Caring for our disabled daughter: ‘I fear for our marriage’

“Our personal life is virtually destroyed. We’re a split family,” says Rem Collier. He and his wife Niki care at home for their daughter Coral (9), who has a serious mental health condition, type 1 diabetes and epilepsy.

On November 19th, The Irish Times published an interview by this reporter with Johanne and Alan Powell, a couple in their 60s facing retirement and still caring for their profoundly disabled daughter, Siobhan.

Exhausted and frustrated after more than three decades caring for Siobhan, for the past three years they have been seeking a residential care place for her.
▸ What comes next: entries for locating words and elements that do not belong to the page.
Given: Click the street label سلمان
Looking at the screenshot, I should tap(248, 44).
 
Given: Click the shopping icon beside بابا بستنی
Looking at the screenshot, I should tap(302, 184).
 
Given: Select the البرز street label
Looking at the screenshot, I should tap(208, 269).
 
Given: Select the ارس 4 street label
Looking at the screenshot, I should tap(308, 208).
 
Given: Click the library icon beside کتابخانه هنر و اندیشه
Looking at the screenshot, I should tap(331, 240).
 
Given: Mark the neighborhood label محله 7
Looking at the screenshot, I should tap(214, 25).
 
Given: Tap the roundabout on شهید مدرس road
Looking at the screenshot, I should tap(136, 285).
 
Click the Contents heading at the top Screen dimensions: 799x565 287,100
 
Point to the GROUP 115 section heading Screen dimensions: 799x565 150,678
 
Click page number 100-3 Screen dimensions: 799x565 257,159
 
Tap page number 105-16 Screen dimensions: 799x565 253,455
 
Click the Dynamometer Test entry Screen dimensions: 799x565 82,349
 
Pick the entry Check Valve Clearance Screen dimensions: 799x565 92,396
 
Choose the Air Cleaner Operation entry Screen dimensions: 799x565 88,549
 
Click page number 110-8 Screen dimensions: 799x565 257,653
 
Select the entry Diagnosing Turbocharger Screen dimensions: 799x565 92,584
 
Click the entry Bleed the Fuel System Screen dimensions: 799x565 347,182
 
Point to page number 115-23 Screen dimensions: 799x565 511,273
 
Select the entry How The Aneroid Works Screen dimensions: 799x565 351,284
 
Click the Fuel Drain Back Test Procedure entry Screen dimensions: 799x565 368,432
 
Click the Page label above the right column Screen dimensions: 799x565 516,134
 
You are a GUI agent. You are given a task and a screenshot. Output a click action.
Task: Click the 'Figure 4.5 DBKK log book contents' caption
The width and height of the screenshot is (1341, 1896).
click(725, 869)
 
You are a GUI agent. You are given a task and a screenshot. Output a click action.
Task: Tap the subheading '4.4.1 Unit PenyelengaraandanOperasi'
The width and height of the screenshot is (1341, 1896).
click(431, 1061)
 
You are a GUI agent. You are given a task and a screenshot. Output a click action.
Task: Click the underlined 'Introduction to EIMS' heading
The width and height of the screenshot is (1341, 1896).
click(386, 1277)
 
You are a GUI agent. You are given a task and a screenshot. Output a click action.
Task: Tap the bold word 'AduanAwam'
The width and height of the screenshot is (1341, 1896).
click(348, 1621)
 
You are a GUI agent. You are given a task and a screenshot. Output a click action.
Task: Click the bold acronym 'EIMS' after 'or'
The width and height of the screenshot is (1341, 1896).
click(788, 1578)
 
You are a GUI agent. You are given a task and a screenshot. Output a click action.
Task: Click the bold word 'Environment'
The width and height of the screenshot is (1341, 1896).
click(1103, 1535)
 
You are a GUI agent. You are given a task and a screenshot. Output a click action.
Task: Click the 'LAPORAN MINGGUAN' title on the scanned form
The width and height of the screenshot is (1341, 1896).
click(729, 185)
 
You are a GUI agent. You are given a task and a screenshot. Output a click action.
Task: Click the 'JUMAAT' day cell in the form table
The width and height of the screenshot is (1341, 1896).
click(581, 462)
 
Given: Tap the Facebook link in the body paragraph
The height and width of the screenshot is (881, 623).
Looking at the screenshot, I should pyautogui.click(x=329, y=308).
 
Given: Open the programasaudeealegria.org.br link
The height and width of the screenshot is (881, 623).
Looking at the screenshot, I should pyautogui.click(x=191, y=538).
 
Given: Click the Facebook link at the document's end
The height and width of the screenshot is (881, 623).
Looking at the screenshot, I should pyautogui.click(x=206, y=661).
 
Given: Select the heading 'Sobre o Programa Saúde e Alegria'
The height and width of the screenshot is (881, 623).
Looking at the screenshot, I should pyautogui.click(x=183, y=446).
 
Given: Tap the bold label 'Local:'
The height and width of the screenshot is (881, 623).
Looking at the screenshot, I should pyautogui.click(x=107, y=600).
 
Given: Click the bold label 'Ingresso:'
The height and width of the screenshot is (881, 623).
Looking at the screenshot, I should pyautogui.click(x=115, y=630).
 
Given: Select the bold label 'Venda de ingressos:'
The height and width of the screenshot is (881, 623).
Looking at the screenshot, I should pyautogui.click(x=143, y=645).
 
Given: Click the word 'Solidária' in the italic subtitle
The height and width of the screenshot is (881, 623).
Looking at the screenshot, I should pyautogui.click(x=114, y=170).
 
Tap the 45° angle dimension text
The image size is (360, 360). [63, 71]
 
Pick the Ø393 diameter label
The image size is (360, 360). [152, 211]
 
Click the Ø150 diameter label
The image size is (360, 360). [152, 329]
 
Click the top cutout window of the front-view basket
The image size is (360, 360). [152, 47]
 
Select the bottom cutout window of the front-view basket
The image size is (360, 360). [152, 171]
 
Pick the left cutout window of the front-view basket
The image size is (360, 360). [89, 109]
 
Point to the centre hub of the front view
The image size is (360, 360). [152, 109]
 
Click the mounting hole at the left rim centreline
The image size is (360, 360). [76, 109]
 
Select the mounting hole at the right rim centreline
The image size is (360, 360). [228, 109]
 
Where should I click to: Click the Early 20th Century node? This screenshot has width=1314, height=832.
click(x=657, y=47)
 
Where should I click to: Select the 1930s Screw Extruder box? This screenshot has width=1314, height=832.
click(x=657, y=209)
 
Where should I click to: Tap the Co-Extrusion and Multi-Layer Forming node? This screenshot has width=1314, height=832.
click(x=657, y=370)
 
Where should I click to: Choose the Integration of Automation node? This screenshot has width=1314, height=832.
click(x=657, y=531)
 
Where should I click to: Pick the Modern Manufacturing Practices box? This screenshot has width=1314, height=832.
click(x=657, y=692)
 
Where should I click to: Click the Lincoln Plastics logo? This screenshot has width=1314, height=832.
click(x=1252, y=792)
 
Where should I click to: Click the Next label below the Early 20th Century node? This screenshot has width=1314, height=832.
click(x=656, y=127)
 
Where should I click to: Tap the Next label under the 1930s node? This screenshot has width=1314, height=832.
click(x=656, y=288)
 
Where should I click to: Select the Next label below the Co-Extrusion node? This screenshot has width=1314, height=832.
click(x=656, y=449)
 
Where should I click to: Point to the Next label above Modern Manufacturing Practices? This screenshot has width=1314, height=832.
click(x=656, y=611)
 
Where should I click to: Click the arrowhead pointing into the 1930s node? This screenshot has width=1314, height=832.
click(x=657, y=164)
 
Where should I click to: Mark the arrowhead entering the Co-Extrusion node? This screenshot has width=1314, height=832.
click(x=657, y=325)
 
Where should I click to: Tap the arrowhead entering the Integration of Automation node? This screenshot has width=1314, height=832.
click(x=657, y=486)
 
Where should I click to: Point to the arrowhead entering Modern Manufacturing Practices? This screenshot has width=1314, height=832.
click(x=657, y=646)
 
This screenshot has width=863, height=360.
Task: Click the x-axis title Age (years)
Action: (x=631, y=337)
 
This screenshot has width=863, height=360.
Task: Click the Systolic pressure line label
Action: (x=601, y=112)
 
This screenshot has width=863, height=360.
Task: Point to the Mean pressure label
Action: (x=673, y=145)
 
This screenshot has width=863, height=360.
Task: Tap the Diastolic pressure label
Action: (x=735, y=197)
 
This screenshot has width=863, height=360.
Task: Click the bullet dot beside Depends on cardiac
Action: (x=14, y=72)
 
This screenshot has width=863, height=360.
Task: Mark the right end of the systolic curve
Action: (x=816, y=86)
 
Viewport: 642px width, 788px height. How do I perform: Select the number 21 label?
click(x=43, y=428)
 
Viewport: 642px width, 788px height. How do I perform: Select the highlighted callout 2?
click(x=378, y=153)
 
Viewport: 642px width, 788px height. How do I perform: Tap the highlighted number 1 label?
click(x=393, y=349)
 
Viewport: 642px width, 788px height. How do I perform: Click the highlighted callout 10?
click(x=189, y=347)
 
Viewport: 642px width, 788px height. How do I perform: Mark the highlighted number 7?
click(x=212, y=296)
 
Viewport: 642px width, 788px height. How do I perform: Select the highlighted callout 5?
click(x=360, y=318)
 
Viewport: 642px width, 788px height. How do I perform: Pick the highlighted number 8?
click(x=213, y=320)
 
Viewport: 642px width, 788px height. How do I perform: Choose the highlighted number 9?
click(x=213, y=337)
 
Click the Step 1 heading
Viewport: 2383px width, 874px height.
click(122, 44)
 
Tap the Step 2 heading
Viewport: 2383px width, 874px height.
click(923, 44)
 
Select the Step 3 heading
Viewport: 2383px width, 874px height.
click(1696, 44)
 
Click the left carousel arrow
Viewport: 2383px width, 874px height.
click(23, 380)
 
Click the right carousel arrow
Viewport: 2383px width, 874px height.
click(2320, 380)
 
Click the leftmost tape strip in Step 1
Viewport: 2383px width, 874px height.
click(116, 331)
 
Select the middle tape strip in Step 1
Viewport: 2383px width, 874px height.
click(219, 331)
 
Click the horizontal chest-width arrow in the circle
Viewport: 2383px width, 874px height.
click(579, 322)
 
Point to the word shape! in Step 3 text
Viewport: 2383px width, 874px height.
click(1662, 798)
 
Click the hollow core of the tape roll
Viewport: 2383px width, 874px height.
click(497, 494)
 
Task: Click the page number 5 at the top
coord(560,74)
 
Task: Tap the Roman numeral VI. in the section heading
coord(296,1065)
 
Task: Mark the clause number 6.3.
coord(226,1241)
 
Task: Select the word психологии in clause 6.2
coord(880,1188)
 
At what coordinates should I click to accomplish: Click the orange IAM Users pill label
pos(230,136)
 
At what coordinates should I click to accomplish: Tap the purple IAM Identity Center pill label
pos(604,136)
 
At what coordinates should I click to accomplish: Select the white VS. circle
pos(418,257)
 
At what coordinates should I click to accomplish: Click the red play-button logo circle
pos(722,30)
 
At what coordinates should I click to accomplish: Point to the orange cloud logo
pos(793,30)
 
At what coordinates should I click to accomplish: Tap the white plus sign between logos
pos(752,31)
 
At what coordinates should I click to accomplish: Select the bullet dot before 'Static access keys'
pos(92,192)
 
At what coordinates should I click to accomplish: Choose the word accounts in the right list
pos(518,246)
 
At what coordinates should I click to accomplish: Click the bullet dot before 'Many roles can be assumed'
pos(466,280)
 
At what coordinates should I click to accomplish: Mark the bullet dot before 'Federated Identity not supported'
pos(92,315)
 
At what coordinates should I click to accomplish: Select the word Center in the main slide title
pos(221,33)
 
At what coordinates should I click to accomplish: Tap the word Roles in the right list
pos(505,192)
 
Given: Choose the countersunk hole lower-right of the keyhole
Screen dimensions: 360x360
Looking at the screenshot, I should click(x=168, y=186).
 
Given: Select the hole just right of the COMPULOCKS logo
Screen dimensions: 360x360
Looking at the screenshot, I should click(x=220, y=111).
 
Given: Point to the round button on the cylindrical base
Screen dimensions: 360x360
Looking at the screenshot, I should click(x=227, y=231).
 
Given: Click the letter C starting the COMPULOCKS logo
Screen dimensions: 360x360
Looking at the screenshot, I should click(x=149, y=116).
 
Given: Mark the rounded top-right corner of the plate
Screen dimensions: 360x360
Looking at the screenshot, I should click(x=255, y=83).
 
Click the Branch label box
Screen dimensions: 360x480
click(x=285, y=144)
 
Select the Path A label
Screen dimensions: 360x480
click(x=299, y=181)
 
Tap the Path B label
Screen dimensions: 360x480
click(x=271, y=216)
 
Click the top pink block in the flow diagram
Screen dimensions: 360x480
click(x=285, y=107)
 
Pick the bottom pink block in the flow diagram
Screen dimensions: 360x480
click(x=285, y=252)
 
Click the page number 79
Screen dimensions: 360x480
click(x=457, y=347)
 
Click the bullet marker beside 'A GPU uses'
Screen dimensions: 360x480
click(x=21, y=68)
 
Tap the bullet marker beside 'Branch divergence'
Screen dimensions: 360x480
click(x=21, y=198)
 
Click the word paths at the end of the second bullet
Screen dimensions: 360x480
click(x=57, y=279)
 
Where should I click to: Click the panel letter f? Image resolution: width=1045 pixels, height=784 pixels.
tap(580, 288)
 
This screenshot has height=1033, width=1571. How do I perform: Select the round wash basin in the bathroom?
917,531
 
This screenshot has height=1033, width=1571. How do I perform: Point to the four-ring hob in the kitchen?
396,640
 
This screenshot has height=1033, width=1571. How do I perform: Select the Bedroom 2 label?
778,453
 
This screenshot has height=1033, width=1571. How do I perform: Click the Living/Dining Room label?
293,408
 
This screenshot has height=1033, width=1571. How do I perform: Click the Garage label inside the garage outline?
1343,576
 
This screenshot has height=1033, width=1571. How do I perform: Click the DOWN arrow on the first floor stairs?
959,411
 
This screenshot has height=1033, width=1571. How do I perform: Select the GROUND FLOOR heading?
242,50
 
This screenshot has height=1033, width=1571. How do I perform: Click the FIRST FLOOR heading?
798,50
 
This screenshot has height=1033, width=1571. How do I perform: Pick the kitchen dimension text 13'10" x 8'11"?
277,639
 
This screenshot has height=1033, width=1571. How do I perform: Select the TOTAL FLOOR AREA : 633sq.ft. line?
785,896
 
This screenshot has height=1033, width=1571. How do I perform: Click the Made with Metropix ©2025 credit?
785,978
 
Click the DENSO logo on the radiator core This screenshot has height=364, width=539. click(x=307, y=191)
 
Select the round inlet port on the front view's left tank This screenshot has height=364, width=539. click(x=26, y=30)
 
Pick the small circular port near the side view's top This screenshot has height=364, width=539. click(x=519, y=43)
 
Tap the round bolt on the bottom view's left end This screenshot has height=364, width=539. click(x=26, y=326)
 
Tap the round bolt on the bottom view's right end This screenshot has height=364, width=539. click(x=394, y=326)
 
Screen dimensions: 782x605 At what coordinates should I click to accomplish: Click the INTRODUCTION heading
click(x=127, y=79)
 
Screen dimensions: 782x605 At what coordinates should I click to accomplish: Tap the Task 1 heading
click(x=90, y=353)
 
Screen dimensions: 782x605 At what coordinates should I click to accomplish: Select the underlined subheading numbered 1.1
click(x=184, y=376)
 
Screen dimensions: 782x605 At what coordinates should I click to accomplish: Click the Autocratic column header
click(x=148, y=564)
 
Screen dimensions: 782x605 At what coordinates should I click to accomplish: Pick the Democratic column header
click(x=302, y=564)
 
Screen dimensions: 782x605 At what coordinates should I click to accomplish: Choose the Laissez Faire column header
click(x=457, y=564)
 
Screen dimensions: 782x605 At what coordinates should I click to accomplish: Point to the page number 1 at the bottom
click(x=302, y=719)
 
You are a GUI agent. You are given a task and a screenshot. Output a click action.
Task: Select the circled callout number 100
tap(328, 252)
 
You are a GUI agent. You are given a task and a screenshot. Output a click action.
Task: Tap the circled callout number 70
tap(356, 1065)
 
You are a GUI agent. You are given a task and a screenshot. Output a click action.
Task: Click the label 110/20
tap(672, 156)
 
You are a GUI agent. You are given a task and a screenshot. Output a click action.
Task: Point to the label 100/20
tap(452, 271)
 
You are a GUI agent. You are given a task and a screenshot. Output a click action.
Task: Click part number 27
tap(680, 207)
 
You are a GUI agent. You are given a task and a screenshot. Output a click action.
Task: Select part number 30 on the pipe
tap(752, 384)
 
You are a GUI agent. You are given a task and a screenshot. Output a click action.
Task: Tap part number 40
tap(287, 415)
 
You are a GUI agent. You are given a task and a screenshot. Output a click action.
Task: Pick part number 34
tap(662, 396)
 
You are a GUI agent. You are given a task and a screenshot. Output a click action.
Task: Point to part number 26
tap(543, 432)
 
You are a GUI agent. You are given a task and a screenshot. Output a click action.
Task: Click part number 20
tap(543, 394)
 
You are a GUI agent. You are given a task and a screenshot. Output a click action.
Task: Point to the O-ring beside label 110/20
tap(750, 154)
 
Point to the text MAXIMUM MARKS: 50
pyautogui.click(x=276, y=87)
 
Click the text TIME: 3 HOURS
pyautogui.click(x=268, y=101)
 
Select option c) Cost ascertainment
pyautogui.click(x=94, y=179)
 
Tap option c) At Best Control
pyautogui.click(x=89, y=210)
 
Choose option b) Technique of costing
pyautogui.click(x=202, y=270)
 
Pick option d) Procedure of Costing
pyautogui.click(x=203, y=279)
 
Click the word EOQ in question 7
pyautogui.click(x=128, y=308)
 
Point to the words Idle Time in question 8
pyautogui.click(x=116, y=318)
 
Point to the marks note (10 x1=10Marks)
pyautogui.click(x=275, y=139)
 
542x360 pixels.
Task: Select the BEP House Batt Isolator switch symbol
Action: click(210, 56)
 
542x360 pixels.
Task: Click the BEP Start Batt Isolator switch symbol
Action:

She is on a waiting list of 61 people in Co Wexford.

Since the interview appeared, The Irish Times has been contacted by several other parents of disabled children. Many other carers are under considerable stress. Each story was different, but all share one thing: they were desperate to be heard. "I feel, like the Powells, that this is a conversation that needs to be happening," one parent wrote.

Niki and Rem Collier, who are both 43, were among those who got in touch. Bulgaria-born Niki and England-born Rem met when they were doing PhDs in UCD. They married in 2002 and their first daughter, Coral, was born in 2007.

“In layman’s terms, Coral was born with a syndrome that we were told is usually incompatible with life beyond about a year,” Rem says. Coral has Patau syndrome, or full Trisomy 13. In addition to her mental condition, diabetes and epilepsy, Coral is doubly incontinent.

She has some mobility, but usually uses a wheelchair outside. Coral will never lead an independent life. The Colliers have been unable to get a long-term prognosis for her, as she has already lived long beyond her original life expectancy.

Coral also has chronic insomnia, waking between 3am and 4am each night and not going back to sleep. Once she is awake, one parent must get up to be with her, because she is fully “on” and, if left alone, could be a danger to herself. Niki says that Coral has slept past 6am no more than once a year.

Seizures

It’s usually Rem who gets up in the night to be with Coral. Niki then gets up at 6am to take over, and Rem tries to sleep for another hour or so, before getting up again to help get Coral ready for collection by the special school she attends, St John of God, in Islandbridge in Dublin.

The couple’s younger daughter, Tanya (7) has normal health. She also has to be got ready for school. “Coral’s needs comes first, so Tanya gets ignored a lot,” Rem says.

When the children are at school, Rem goes to work at UCD, where he lectures in computer science. Frequently – usually weekly – Coral experiences seizures at school and so one or other parent must be present, as she will be brought home early.

“Every step of the way, since she was born, it has been a battle to try and access services, or even find out what they are,” Niki says. “When she was born, at no time did anyone from the health services sit down with us and say, ‘These are your options.’ Even with our education and tenacity, we have not been able to understand how to get through the Irish system. Everything has been such a battle.”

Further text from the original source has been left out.